■ Assignment A: In the text on protecting dogs from the sun, what does the ASPCA recommend as a first line of defense?
■ Assignment B: Write the next part of the text on protecting dogs from the sun, starting after its last sentence.

■ Page excerpt:
◆ ◆ ◆ ◆ ◆ ◆ ◆

Limiting sun exposure is best
The ASPCA recommends limiting sun time, rather than using sunscreen, as a first line of defense. Specifically, you should limit your pet's time in the sun during peak hours. This is also a good idea for preventing dehydration and overheating. (It's also good to remember that dogs need more water in summer, and they should have access to cool water at all times.) Do your best to keep your pet indoors or in the shade as much as possible during the hottest hours of the day.
Not all dogs need sunscreen
All dogs are able to get sunburns, just like humans. And sunburns hurt dogs just as badly as they hurt us.
However, not every dog needs to wear sunscreen. If your dog has long hair, you're generally safe. Same goes for if you have a short-haired dog whose hair is dark (although keep in mind that hairless areas, like bellies, can still get sunburned.) The dogs that are most in danger are dogs with short, light hair, dogs experiencing hair loss, dogs with light-colored noses, or dogs who spend a lot of time outdoors. A walk around the block won't put your dog at risk for sunburn.
If you plan to take a beach or camping trip with your dog, the best option is to bring shade structures or plan for the dog to not participate in activities that will put them in direct sunlight for long periods of time. If you aren't able to do that, sunscreen specially formulated for pets is a good idea.
Another important point is that if your dog has gone swimming, the sunscreen should be immediately reapplied, according to Richard Goldstein, DVM, and chief medical officer of the Animal Medical Center in New York City. It's crucial to keep them protected at all times. "A dog's skin can be damaged by the sun just like our own, so they require the same protection against the development of sunburn and skin cancer," says Goldstein.

◆ ◆ ◆ ◆ ◆ ◆ ◆

■ Excerpted records:
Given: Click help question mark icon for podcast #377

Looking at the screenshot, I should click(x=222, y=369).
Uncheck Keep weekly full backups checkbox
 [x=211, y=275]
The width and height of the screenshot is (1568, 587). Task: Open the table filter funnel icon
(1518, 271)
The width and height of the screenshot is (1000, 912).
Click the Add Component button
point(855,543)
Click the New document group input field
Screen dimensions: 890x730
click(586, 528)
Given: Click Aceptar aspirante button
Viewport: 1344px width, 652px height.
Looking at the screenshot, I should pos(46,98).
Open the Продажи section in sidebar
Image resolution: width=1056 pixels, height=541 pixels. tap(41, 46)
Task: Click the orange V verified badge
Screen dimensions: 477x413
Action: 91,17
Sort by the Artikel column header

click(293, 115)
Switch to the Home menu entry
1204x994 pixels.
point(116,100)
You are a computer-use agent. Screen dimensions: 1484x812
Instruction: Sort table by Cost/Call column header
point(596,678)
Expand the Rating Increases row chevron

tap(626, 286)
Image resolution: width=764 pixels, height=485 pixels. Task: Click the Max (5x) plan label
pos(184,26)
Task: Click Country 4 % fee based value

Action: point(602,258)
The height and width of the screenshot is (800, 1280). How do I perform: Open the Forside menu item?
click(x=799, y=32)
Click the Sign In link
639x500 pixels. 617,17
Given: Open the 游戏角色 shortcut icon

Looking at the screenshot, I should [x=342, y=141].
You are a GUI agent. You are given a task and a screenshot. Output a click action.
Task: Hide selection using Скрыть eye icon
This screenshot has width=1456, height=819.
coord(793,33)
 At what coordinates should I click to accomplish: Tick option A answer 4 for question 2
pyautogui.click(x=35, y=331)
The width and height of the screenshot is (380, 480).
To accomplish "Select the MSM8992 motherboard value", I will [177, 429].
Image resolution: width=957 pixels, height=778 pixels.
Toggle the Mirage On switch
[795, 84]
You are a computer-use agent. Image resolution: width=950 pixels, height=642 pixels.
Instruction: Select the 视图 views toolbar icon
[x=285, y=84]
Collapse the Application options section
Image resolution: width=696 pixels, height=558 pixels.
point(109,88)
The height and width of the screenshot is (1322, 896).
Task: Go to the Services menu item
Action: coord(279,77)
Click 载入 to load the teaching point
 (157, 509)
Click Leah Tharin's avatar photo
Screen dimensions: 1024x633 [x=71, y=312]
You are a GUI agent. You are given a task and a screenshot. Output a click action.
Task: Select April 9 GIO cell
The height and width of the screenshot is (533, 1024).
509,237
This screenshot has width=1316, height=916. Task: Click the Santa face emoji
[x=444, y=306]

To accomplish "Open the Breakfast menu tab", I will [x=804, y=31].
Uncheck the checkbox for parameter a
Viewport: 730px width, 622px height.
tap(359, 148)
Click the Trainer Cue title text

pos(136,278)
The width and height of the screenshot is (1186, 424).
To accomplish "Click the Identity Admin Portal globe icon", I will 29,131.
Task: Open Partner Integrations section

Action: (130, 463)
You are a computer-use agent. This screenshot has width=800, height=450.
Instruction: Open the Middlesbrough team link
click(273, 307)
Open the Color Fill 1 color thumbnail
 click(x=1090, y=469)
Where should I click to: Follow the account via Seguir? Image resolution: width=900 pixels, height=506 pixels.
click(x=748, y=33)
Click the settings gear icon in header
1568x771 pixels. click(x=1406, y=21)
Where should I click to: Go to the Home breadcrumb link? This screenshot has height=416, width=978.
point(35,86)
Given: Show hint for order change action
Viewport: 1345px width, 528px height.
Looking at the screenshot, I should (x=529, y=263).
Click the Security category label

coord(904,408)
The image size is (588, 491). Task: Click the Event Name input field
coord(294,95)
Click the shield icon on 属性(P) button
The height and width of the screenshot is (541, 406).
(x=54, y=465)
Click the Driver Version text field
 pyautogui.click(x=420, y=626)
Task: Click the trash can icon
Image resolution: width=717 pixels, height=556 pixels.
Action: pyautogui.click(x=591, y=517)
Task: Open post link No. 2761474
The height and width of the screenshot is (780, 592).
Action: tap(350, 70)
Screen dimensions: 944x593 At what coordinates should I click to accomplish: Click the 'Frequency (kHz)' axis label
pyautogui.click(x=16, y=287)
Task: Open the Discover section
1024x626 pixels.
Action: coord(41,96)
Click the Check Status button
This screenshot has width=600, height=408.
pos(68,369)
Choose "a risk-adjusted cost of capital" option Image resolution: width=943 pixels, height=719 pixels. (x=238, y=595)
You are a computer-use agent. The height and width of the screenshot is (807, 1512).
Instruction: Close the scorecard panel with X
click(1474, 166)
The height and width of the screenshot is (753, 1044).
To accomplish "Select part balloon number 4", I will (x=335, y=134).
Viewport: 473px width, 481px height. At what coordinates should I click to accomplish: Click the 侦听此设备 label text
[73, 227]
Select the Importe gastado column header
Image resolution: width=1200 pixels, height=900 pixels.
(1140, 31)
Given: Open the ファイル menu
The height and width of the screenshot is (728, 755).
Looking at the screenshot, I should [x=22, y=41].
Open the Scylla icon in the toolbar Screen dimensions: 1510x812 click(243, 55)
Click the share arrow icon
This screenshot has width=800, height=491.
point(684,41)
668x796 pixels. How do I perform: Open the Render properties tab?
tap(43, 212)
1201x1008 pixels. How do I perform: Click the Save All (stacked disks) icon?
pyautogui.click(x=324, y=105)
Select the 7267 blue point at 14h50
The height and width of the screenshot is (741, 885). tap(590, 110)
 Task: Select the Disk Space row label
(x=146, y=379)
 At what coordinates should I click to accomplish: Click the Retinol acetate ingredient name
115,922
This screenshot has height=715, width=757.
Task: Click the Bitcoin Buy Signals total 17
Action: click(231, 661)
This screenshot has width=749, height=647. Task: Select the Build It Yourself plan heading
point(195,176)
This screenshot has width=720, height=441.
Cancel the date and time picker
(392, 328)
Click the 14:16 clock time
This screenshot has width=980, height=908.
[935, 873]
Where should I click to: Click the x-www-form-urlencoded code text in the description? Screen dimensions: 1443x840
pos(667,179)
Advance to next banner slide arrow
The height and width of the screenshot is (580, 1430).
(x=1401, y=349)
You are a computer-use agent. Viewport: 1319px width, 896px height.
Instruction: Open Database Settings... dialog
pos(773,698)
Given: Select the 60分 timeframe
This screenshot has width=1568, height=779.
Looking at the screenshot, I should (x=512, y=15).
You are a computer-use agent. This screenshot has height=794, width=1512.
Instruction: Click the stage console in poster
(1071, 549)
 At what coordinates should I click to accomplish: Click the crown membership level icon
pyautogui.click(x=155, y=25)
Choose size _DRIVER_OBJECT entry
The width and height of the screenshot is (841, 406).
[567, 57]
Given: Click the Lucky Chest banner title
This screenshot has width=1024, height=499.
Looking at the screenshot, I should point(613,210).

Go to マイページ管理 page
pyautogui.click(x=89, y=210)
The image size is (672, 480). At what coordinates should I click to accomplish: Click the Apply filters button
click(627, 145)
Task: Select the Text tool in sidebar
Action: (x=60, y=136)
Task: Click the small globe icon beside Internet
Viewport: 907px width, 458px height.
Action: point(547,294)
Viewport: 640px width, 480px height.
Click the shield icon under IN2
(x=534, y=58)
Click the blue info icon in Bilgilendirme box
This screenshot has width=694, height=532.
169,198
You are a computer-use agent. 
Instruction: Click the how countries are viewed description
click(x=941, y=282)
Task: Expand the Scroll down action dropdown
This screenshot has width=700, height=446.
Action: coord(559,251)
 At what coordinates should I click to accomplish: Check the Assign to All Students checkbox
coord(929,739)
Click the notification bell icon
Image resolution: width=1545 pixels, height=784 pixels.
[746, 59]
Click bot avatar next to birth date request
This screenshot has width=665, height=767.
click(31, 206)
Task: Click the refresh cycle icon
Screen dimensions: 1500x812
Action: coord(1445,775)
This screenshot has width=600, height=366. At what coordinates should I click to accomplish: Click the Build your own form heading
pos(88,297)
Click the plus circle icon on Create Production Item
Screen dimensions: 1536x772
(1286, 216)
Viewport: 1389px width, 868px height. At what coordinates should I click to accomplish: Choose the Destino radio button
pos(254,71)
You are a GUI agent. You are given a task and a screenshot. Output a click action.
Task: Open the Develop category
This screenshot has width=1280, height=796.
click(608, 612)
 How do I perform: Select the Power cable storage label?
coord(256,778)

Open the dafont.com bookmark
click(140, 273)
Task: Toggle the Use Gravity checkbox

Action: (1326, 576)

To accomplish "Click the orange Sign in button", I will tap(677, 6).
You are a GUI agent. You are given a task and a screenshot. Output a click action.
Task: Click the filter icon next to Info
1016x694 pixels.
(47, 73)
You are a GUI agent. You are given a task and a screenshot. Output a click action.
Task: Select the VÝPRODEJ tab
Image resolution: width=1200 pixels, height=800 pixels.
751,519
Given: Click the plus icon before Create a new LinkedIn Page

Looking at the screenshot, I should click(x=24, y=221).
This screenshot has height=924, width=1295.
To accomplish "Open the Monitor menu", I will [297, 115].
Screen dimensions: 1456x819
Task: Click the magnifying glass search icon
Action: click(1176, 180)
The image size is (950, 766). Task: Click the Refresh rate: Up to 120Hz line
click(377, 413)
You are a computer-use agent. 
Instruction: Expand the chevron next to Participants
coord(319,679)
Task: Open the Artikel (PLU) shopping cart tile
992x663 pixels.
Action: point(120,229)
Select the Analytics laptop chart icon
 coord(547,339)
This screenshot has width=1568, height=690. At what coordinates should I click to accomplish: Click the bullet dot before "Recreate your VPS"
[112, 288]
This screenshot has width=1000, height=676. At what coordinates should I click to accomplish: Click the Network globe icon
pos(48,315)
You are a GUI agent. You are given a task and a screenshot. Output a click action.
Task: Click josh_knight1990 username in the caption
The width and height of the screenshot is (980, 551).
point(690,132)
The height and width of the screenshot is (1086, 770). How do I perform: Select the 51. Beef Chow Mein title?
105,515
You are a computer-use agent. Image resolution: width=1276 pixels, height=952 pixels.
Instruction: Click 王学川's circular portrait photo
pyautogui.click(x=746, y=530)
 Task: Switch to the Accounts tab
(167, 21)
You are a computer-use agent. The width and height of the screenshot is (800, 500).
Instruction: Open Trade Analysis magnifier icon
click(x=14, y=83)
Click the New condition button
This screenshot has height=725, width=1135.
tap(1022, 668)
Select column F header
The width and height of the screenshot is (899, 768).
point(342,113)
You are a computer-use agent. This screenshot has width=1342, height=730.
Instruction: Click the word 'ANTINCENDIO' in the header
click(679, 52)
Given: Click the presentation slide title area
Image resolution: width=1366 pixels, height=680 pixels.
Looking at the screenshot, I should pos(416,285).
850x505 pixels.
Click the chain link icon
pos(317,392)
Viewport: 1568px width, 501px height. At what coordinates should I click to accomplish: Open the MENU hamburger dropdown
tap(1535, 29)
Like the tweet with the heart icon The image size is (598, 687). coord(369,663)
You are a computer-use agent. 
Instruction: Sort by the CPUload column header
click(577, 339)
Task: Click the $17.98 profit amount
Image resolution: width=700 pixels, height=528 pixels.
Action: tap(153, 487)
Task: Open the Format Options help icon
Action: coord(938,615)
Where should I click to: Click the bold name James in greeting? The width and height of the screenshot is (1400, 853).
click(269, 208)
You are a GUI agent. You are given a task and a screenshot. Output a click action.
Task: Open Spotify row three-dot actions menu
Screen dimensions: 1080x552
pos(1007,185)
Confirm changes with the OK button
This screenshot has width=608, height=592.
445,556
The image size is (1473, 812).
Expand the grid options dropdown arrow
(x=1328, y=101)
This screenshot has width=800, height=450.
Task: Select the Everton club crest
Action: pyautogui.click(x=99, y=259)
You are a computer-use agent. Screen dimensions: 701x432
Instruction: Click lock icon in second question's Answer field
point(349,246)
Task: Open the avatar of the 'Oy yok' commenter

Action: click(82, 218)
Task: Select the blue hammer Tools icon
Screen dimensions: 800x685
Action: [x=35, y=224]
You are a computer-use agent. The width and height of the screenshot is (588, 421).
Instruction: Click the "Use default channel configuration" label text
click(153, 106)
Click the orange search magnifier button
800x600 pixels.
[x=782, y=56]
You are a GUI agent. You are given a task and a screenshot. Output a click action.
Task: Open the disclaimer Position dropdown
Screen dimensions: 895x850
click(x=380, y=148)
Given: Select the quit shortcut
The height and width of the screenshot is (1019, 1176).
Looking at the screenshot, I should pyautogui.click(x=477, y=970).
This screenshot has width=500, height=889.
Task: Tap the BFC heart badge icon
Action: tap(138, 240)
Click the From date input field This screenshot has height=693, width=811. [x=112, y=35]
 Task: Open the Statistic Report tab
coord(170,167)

◆ ◆ ◆ ◆ ◆ ◆ ◆

■ Task answer A: Limiting the pet's time in the sun, rather than using sunscreen.

■ Task answer B:
Screen your sunscreen
Don't apply any old sunscreen to your canine pal. Sunscreen that is specially formulated for dogs and is FDA-approved is the safest option. Epi-Pet, an FDA-compliant sunscreen for dogs (and horses, if that's your thing) is a great option, and there are many others as well. Make sure your dog's sunscreen is FDA-compliant, as pet products are less regulated than human products, and some pet sunscreens don't pass muster with the FDA, as the ASPCA notes.
Don't use "human sunscreen" on your dog, even if it's baby sunscreen or formulated for sensitive skin, because your dog might ingest it. For this reason, it's a good idea to keep all human sunscreen away from dogs, especially if they contain zinc oxide. Zinc oxide is a common ingredient in sunscreen, and it can be toxic to dogs if they ingest it.
Summer is a good time to remember that dogs need sun protection in many ways. In hot weather and direct sun, take the same precautions with your dog that you would with yourself or your children. Provide lots of shade with umbrellas or tents, and make sure your dog has access to plenty of cool, fresh water at all times.
Always check with your veterinarian before changing your pet’s diet, medication, or physical activity routines. This information is not a substitute for a vet’s opinion.